**REQUIREMENTS**
Transcribe each of the following records word for word, omitting the pictures from your transcription.

========================================================================

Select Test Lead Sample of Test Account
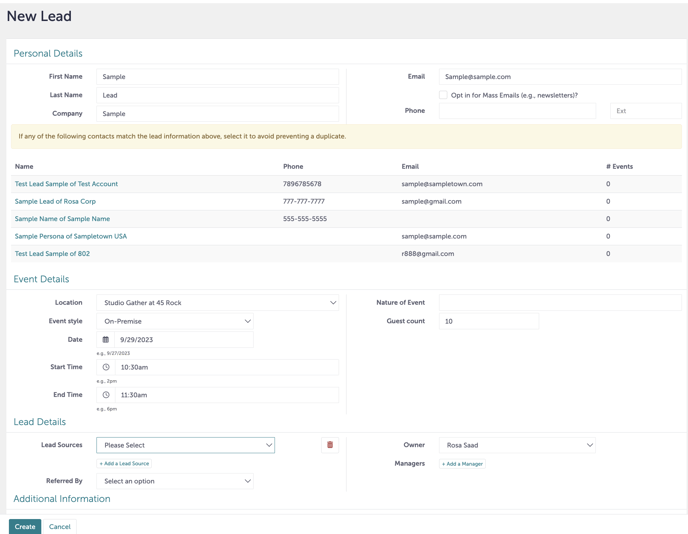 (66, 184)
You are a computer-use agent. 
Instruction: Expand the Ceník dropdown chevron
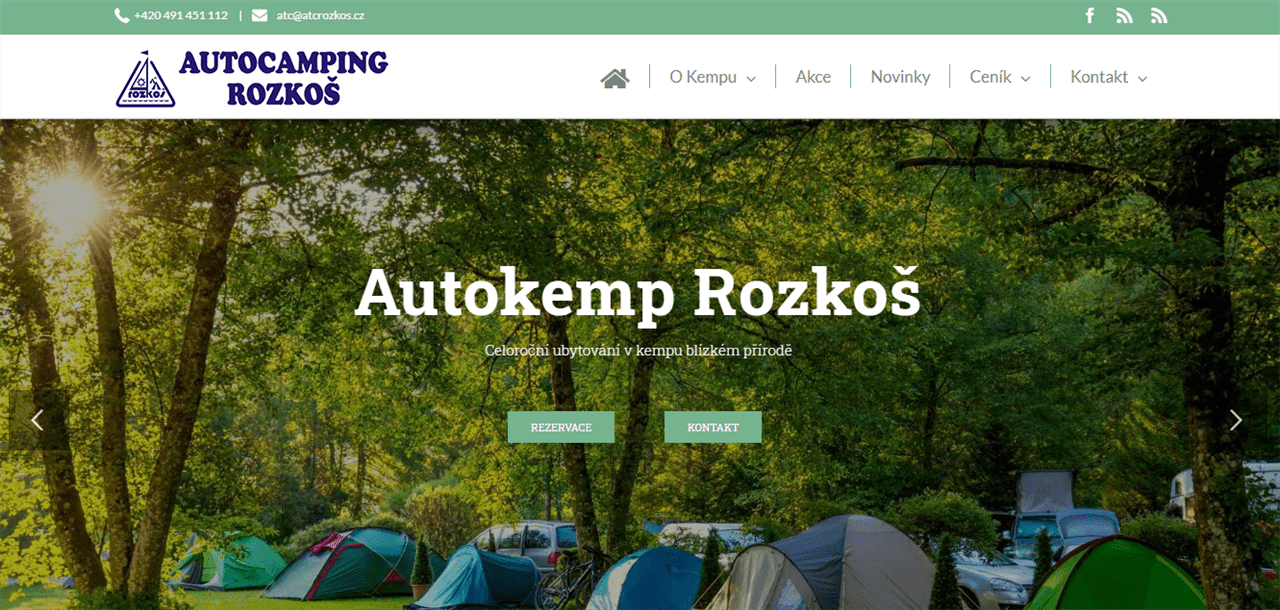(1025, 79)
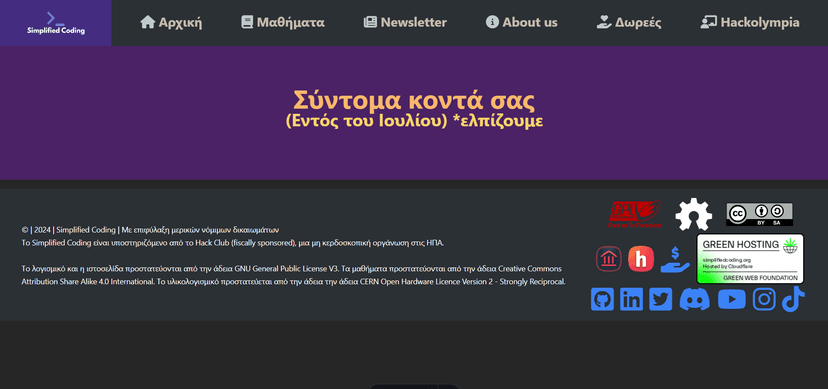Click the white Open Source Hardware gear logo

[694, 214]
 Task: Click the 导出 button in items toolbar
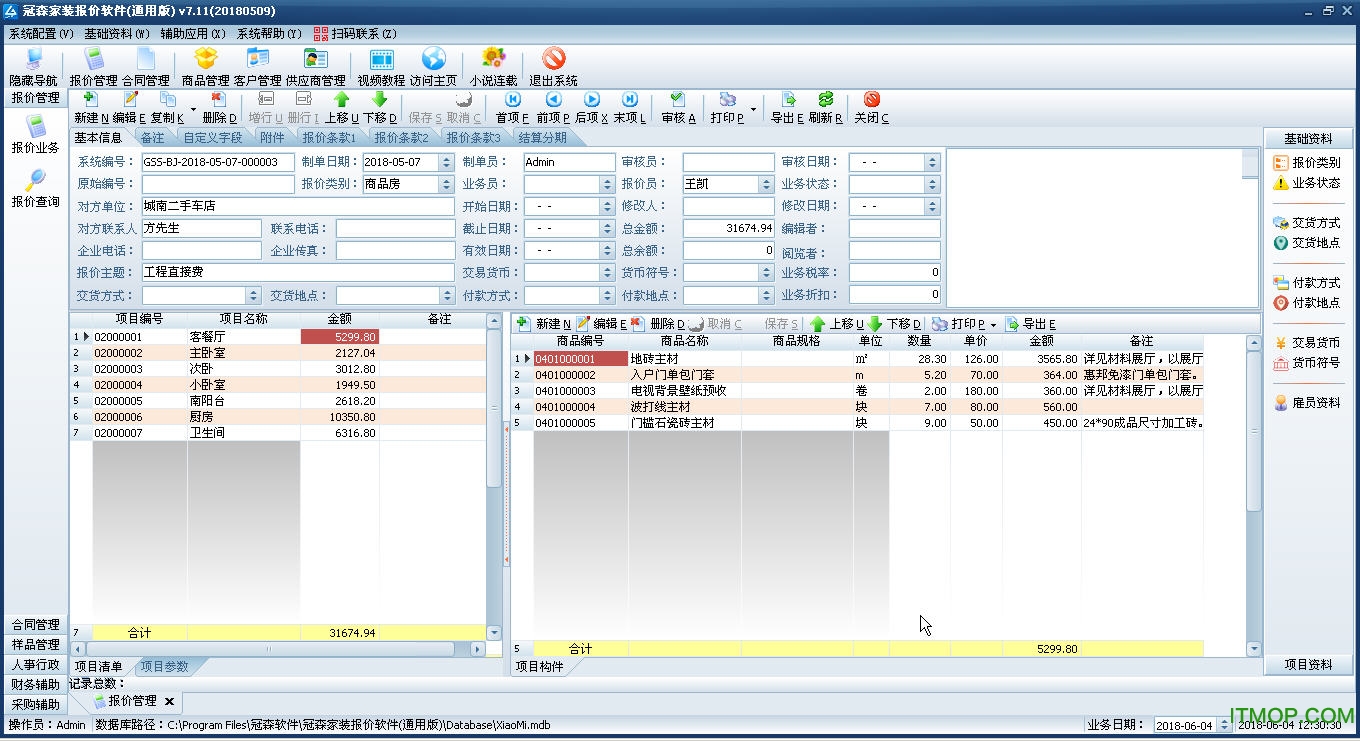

========================================================================

**EXERCISE ANSWER**
Select Test Lead Sample of Test Account
 (66, 184)
You are a computer-use agent. 
Instruction: Expand the Ceník dropdown chevron
(1025, 79)
Click the white Open Source Hardware gear logo

[694, 214]
 Task: Click the 导出 button in items toolbar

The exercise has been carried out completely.